Three plants that look good together: Abies koreana Acer palmatum 'Dissectum' Rhododendron yakushimanum
Of all the terms in the gardening lexicon few can be as dull and uninspiring as "low maintenance". The small tree and two shrubs that make up this week's threesome fall easily into this unfortunate category. If you plant them well, in conditions that they like, no more will be required of you. But the effect will be anything but dull, for all of them have superb form and handsome, contrasting foliage.
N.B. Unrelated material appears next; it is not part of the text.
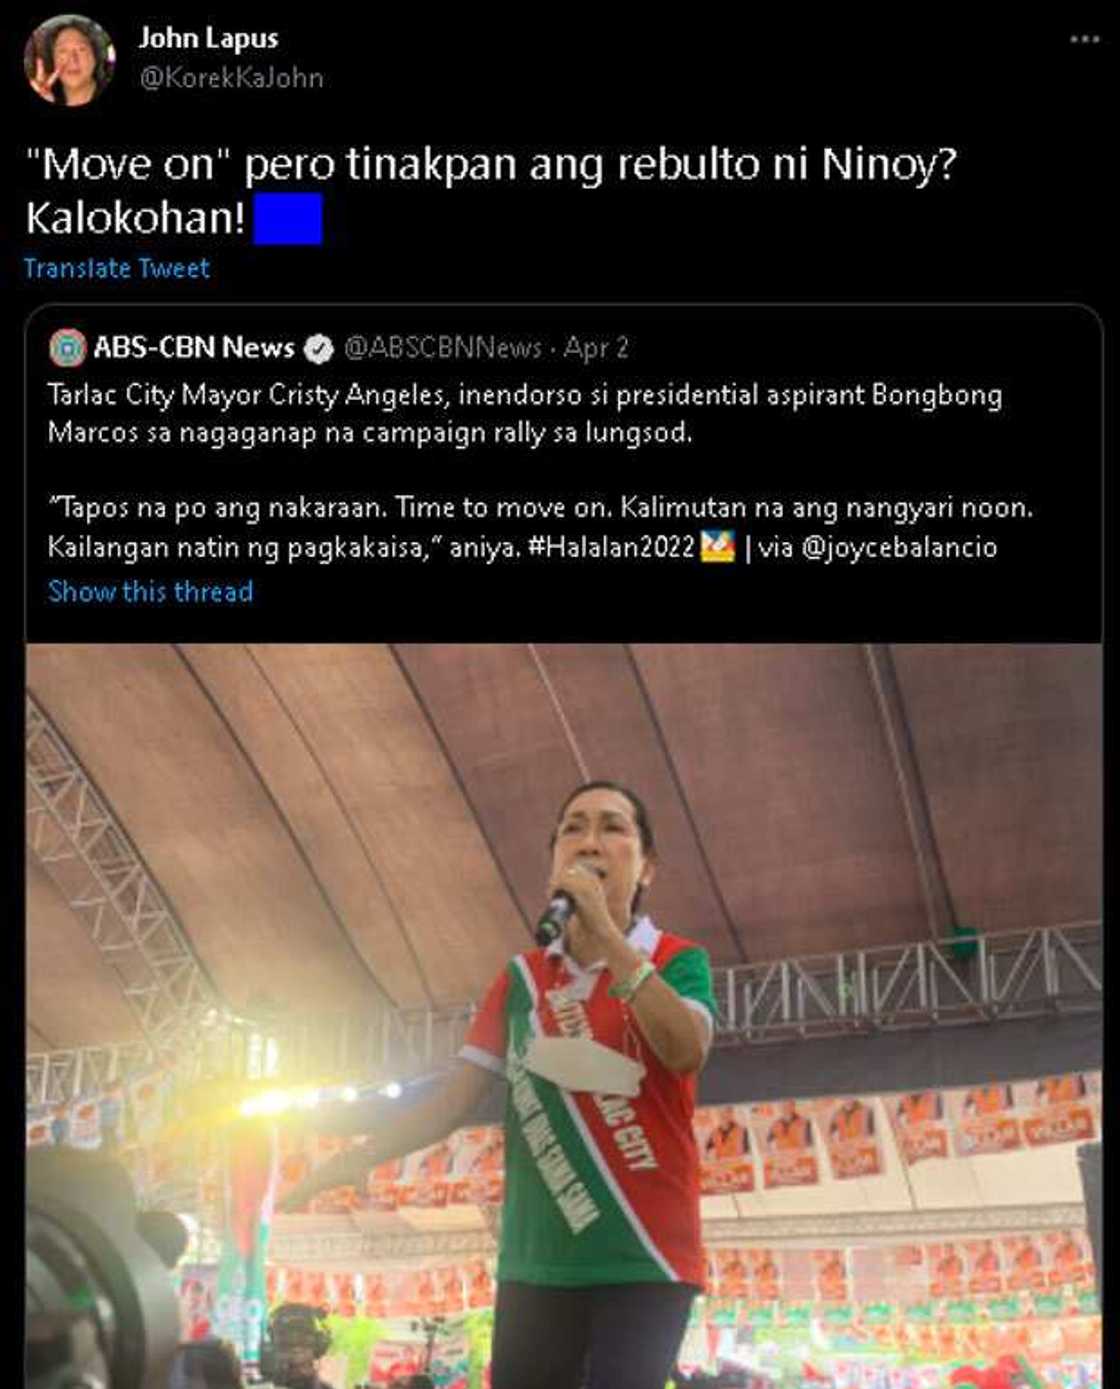The width and height of the screenshot is (1120, 1389).
Task: Click the quoted quote beginning Tapos na po
Action: click(x=540, y=527)
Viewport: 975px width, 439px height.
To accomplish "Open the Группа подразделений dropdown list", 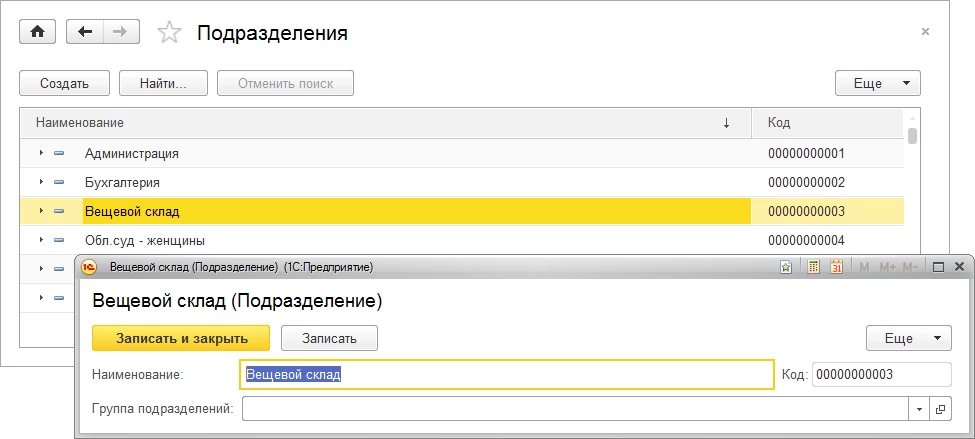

The tree is the stately Korean fir, Abies koreana. Well-balanced, restrained and neat, it slowly forms a small pyramid of horizontal, buff-coloured branches covered in dark green needles, silvered on their undersides. It is attractive year round but particularly in spring, when it furnishes itself from top to toe in soft, new shoots of the brightest, freshest green.

As an added bonus the Korean fir produces striking, dark purple-blue cones, even on very young plants. They have a rubbery appearance and stand on the branches like squat candles.

The two accompanying shrubs are the Japanese maple and dwarf Rhododendron, both of which grow into perfect mounds 3ft high and 5ft wide.

The maple, Acer palmatum "Dissectum", has delicate, lacy foliage, which begins bright green in spring, becoming darker as the summer goes on. It is the only one of the three to lose its leaves, shedding them in autumn after a dazzling display in which they turn brilliant orange-red. They leave behind an attractive umbrella of branches for the winter.

Rhododendron yakushimanum, from the Japanese island of Yakushima, makes a sturdy dome of dark, glossy, green leaves, covered beneath in fine, red-brown hairs and recurved at their edges like leathery mussel shells. When young, these evergreen leaves are cinnamon-brown from a temporary covering of the same hairs that permanently coat their undersides. The contrast of colour and texture between young and old leaves is striking.

In late spring, the Rhododendron carries trusses of large, bell-shaped flowers which begin deep rose-pink in bud, open to pale apple-blossom and fade to white.

All three of these plants will appreciate good soil that is neutral to acid and does not dry out, light or dappled shade and shelter from wind and late damaging frosts. They can also all be planted in pots.